A case in point is the Scottish Independence referendum. Similarly, remain was a logical decision, based on jobs and money, and leave was an emotional decision, based on freedom and national identity. Polls taken far in advance showed a clear majority for remain, whereas polls taken immediately before the vote showed a majority in favour of leaving. Remain started strong and slowly declined as emotional voters moved from the undecided to the leave camp.

On the day, more voters were influenced by the logical arguments based around the money in their banks accounts than an emotional appeal to their national identity. However the emotional argument still resonated and that has translated into continuing success for the SNP.

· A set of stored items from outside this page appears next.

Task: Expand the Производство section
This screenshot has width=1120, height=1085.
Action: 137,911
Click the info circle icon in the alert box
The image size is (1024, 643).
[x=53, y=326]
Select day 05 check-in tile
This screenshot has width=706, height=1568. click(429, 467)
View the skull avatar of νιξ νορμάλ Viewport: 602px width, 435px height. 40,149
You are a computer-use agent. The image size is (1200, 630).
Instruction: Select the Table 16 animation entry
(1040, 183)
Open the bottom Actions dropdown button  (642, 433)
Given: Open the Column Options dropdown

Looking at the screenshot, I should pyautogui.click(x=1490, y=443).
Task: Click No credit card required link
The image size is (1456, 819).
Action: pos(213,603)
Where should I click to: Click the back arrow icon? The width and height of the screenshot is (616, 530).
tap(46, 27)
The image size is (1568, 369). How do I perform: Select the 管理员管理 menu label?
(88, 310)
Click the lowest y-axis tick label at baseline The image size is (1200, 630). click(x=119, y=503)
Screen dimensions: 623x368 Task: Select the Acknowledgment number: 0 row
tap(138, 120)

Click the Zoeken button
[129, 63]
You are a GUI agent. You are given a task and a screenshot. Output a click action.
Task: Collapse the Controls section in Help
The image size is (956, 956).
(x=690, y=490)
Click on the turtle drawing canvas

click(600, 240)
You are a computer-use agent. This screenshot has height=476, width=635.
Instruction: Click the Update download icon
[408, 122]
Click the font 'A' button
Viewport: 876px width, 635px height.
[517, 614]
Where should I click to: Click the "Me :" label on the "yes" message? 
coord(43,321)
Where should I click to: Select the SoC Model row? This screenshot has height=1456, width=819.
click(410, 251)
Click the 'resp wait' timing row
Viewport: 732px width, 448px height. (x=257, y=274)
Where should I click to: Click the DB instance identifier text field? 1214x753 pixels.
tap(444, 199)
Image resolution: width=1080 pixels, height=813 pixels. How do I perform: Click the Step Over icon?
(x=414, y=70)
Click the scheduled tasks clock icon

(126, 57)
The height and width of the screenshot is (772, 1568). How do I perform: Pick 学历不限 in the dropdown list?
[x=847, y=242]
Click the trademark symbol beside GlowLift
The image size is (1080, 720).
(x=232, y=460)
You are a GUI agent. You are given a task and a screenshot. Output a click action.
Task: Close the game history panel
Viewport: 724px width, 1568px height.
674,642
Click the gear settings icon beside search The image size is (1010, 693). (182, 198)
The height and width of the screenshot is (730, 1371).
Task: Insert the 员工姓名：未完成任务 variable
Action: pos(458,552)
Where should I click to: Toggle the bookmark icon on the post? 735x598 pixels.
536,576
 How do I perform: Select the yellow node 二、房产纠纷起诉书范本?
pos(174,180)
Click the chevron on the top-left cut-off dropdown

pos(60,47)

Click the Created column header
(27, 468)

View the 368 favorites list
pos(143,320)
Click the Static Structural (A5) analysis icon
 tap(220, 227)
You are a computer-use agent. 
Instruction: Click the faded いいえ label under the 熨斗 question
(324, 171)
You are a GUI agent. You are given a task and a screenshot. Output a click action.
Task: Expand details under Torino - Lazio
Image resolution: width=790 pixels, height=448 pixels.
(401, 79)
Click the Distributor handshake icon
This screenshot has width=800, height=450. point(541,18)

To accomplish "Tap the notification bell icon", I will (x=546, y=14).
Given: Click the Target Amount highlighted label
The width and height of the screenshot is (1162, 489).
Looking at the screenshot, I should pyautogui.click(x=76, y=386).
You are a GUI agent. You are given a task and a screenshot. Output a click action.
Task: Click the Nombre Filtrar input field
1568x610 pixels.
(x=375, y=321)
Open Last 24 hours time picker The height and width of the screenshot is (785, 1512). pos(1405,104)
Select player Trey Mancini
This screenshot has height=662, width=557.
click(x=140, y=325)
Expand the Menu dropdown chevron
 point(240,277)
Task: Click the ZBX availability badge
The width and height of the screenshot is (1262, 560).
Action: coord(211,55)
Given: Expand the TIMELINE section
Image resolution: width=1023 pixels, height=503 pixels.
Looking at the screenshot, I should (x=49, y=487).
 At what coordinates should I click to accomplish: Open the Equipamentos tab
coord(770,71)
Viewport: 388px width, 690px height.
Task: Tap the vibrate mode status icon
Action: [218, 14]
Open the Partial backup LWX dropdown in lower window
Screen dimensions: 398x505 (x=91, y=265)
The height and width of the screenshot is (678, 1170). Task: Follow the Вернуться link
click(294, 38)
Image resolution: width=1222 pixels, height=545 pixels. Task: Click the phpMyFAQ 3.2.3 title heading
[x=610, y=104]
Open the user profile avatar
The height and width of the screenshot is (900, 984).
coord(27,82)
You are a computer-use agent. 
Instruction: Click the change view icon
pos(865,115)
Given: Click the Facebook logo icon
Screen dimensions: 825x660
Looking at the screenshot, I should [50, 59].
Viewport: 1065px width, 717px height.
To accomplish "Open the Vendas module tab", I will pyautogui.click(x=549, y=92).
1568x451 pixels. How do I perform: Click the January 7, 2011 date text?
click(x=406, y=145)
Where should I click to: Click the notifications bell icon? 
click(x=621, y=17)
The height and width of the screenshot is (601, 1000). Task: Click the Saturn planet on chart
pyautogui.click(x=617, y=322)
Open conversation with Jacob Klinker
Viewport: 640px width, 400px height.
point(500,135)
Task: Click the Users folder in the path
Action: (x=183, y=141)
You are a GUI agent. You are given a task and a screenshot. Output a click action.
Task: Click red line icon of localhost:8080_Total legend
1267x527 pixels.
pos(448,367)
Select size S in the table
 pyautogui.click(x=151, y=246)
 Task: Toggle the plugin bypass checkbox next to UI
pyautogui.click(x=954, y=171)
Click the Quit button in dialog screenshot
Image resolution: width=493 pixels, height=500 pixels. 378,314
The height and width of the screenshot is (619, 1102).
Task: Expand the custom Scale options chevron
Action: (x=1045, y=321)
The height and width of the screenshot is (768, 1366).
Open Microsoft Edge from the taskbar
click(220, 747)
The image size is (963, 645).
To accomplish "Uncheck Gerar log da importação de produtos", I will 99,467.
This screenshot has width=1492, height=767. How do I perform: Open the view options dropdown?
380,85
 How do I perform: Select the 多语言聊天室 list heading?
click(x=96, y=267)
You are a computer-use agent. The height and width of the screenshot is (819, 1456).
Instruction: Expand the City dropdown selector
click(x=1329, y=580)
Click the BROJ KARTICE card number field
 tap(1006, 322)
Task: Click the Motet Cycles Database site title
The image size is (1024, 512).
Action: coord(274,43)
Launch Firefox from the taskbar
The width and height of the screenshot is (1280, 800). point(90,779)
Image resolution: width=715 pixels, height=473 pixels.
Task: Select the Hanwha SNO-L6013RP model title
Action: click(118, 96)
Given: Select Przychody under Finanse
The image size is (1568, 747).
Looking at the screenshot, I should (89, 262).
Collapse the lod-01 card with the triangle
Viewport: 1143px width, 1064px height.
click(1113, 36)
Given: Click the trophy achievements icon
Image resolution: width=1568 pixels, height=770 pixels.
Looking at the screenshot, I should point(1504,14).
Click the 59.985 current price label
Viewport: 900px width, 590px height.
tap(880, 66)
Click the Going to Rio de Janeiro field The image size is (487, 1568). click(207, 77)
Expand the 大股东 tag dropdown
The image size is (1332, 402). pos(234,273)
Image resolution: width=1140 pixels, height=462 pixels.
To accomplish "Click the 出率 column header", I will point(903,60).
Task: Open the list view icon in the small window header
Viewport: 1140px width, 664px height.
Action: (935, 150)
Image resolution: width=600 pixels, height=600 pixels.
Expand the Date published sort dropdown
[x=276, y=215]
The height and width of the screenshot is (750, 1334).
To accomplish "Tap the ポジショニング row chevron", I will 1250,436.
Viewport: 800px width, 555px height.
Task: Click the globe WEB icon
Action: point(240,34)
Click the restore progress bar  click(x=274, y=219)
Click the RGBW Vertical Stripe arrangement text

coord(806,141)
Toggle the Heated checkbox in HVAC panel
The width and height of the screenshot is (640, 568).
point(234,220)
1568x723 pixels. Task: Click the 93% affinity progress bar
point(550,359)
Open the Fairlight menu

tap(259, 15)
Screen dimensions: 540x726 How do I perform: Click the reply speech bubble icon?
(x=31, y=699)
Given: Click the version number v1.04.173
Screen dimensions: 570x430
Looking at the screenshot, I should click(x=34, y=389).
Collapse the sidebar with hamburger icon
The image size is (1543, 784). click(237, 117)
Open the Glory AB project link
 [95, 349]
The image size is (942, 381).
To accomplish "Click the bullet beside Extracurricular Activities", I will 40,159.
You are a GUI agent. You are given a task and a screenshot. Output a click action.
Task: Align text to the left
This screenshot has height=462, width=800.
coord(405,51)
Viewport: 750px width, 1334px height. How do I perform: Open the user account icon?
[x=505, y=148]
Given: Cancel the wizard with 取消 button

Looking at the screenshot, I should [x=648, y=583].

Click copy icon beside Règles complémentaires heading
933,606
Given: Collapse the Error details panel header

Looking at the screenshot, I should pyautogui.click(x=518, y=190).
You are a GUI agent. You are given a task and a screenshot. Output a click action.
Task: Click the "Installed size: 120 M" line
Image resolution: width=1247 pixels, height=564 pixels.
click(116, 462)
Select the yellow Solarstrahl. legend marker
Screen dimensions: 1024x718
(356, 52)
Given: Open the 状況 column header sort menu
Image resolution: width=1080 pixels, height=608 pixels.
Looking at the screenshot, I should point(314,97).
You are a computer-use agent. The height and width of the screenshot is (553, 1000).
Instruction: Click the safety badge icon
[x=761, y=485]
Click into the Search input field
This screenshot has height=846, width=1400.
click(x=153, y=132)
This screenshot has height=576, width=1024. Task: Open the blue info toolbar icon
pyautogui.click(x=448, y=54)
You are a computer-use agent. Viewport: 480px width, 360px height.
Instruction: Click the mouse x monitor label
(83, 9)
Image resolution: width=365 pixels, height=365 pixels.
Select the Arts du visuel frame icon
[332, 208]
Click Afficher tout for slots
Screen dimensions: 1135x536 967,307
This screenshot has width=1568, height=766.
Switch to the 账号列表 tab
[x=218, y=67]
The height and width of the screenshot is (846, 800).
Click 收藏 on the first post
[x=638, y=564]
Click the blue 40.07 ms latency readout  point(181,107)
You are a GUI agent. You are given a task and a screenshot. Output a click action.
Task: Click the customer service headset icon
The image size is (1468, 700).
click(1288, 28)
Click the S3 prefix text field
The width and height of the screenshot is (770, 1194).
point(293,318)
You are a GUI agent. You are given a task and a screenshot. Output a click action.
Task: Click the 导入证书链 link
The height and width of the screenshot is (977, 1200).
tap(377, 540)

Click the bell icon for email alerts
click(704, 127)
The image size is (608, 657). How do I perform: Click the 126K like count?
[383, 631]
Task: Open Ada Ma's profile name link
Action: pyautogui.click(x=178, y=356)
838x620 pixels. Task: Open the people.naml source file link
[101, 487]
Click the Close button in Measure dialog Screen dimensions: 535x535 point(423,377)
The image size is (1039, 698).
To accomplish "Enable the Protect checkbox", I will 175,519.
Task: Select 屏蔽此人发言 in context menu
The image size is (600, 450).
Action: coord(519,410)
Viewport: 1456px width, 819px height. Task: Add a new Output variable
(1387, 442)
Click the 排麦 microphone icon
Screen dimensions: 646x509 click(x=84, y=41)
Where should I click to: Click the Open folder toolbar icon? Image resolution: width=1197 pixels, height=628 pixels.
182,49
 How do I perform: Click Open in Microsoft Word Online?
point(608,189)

There is clearly a lot of dissatisfaction with the EU. The left have found it hard to articulate their support in a concrete way. There are lots of problems with the EU - how undemocratic it is, how secretive it is, and how it pushes a neoliberal agenda on its members. I get the feeling that many on the left support the remain campaign because the leaders of the leave campaign are so repulsive. There is very little willingness to agree with Michael Gove, Chris Grayling, Nigel Farage or George Galloway (regardless of how the latter sees himself as the saviour of the left).

I always thought of myself as intrinsically pro EU membership. But when I tried to articulate my reasons for this in a positive way, I found it hard to build a concrete argument. A lot of things I like about EU membership - visa free travel and the diversity of London - are unlikely to disappear if we leave. We currently do not need visas to visit Iceland, Norway, Switzerland or Israel, and London will always be a cultural melting pot.

The argument for remaining is mainly the frightening thought that if we leave, there will be job losses and the Tories will be free to do whatever they want to the people of Britain. This negative argument makes me doubt my own support for EU membership.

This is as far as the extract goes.